TASK STATEMENT:
All lines of the listing below are to be printed again exactly.

* * * *

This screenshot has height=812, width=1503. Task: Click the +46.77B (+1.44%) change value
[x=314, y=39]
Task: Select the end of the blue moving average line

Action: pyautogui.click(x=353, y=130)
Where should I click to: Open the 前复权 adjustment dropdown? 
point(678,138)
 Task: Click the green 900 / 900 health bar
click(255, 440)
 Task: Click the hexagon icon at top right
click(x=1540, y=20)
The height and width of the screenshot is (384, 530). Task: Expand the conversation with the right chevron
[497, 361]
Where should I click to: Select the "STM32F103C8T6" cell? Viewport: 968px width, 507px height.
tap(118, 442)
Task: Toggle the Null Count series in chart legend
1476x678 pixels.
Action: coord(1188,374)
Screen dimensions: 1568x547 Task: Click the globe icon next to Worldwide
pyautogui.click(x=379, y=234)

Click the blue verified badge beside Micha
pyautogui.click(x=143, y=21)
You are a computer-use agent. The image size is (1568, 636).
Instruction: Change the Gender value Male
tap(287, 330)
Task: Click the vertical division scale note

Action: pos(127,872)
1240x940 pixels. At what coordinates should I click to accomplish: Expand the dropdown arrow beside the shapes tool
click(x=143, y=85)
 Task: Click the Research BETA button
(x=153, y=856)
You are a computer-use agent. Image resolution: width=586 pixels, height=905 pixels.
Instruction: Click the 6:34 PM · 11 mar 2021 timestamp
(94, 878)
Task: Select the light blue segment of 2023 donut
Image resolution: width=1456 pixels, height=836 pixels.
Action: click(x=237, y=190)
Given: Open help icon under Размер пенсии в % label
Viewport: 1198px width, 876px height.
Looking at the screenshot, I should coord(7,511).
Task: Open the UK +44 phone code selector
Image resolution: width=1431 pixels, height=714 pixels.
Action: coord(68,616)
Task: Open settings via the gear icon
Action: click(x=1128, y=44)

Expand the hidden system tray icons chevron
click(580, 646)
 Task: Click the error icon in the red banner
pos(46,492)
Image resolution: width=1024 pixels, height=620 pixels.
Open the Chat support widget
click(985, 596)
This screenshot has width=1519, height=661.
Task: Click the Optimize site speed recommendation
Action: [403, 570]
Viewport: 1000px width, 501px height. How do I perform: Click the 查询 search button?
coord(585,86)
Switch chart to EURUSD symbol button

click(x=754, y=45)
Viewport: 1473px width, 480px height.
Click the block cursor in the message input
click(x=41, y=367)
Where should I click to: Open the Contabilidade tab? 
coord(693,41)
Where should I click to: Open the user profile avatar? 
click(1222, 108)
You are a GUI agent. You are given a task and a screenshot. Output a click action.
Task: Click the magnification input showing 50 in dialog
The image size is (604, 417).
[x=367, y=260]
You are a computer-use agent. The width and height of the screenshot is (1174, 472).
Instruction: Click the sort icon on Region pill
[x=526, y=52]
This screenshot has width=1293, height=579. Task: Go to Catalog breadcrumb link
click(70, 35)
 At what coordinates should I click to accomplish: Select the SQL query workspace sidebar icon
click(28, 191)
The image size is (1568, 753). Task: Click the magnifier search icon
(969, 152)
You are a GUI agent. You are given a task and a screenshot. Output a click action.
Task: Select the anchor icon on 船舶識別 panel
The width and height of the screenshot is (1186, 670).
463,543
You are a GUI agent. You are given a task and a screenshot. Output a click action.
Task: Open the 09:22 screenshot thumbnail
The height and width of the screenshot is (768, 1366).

* * * *

SOLVED PROBLEM:
This screenshot has height=812, width=1503. Task: Click the +46.77B (+1.44%) change value
[x=314, y=39]
Task: Select the end of the blue moving average line

Action: pyautogui.click(x=353, y=130)
Where should I click to: Open the 前复权 adjustment dropdown? 
point(678,138)
 Task: Click the green 900 / 900 health bar
click(255, 440)
 Task: Click the hexagon icon at top right
click(x=1540, y=20)
The height and width of the screenshot is (384, 530). Task: Expand the conversation with the right chevron
[497, 361]
Where should I click to: Select the "STM32F103C8T6" cell? Viewport: 968px width, 507px height.
tap(118, 442)
Task: Toggle the Null Count series in chart legend
1476x678 pixels.
Action: coord(1188,374)
Screen dimensions: 1568x547 Task: Click the globe icon next to Worldwide
pyautogui.click(x=379, y=234)

Click the blue verified badge beside Micha
pyautogui.click(x=143, y=21)
You are a computer-use agent. The image size is (1568, 636).
Instruction: Change the Gender value Male
tap(287, 330)
Task: Click the vertical division scale note

Action: pos(127,872)
1240x940 pixels. At what coordinates should I click to accomplish: Expand the dropdown arrow beside the shapes tool
click(x=143, y=85)
 Task: Click the Research BETA button
(x=153, y=856)
You are a computer-use agent. Image resolution: width=586 pixels, height=905 pixels.
Instruction: Click the 6:34 PM · 11 mar 2021 timestamp
(94, 878)
Task: Select the light blue segment of 2023 donut
Image resolution: width=1456 pixels, height=836 pixels.
Action: click(x=237, y=190)
Given: Open help icon under Размер пенсии в % label
Viewport: 1198px width, 876px height.
Looking at the screenshot, I should coord(7,511).
Task: Open the UK +44 phone code selector
Image resolution: width=1431 pixels, height=714 pixels.
Action: coord(68,616)
Task: Open settings via the gear icon
Action: click(x=1128, y=44)

Expand the hidden system tray icons chevron
click(580, 646)
 Task: Click the error icon in the red banner
pos(46,492)
Image resolution: width=1024 pixels, height=620 pixels.
Open the Chat support widget
click(985, 596)
This screenshot has width=1519, height=661.
Task: Click the Optimize site speed recommendation
Action: [403, 570]
Viewport: 1000px width, 501px height. How do I perform: Click the 查询 search button?
coord(585,86)
Switch chart to EURUSD symbol button

click(x=754, y=45)
Viewport: 1473px width, 480px height.
Click the block cursor in the message input
click(x=41, y=367)
Where should I click to: Open the Contabilidade tab? 
coord(693,41)
Where should I click to: Open the user profile avatar? 
click(1222, 108)
You are a GUI agent. You are given a task and a screenshot. Output a click action.
Task: Click the magnification input showing 50 in dialog
The image size is (604, 417).
[x=367, y=260]
You are a computer-use agent. The width and height of the screenshot is (1174, 472).
Instruction: Click the sort icon on Region pill
[x=526, y=52]
This screenshot has width=1293, height=579. Task: Go to Catalog breadcrumb link
click(70, 35)
 At what coordinates should I click to accomplish: Select the SQL query workspace sidebar icon
click(28, 191)
The image size is (1568, 753). Task: Click the magnifier search icon
(969, 152)
You are a GUI agent. You are given a task and a screenshot. Output a click action.
Task: Select the anchor icon on 船舶識別 panel
The width and height of the screenshot is (1186, 670).
463,543
You are a GUI agent. You are given a task and a screenshot. Output a click action.
Task: Open the 09:22 screenshot thumbnail
The height and width of the screenshot is (768, 1366).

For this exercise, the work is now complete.